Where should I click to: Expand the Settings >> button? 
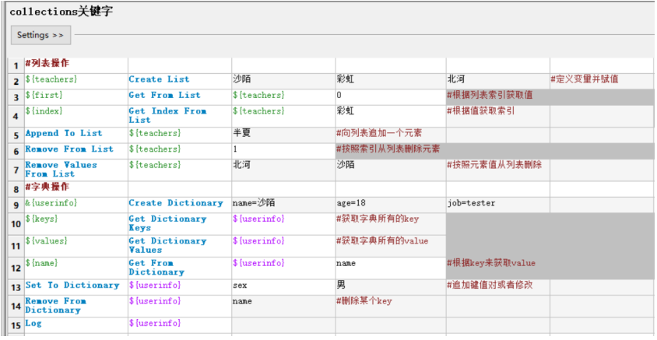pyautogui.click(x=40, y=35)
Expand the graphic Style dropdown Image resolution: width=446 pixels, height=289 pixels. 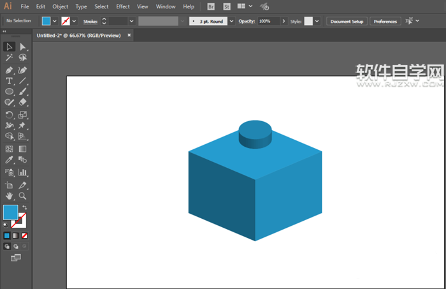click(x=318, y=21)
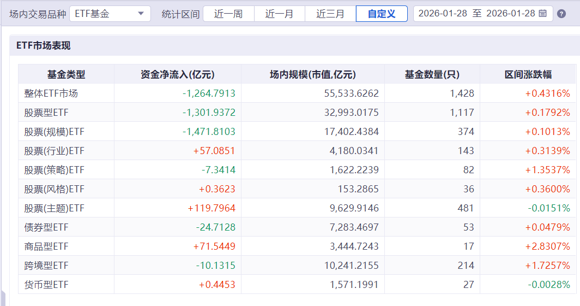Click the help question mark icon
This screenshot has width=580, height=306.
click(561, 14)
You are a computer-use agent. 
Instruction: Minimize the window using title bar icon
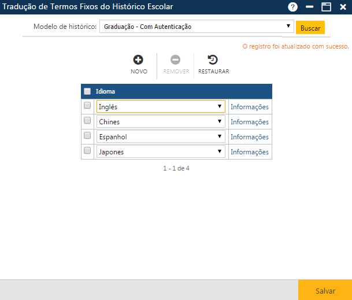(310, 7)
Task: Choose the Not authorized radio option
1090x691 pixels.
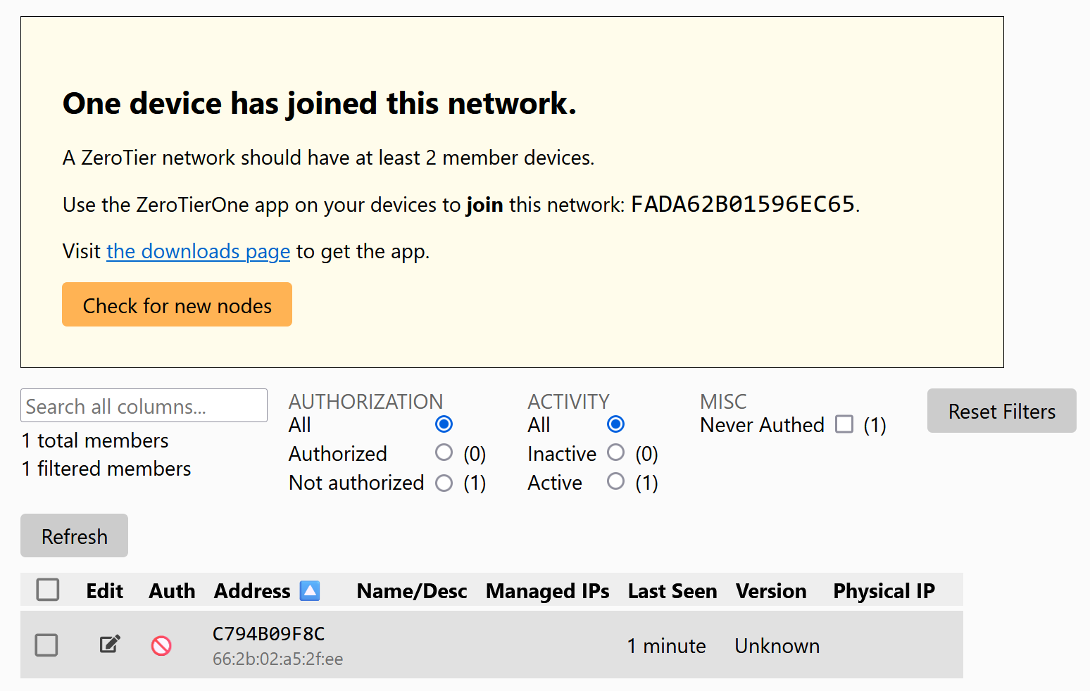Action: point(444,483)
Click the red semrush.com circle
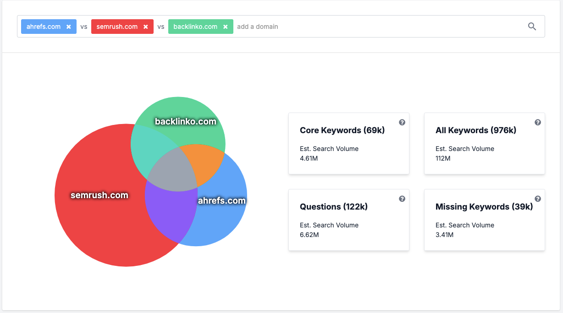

◆ Exercise aim: For this exercise, transcribe exactly only the lines from the one containing "Task: Choose the Not authorized radio option" through the end of the listing, inclusive, without the pictures.

◆ Your solution:
Task: Choose the Not authorized radio option
1090x691 pixels.
Action: point(444,483)
Click the red semrush.com circle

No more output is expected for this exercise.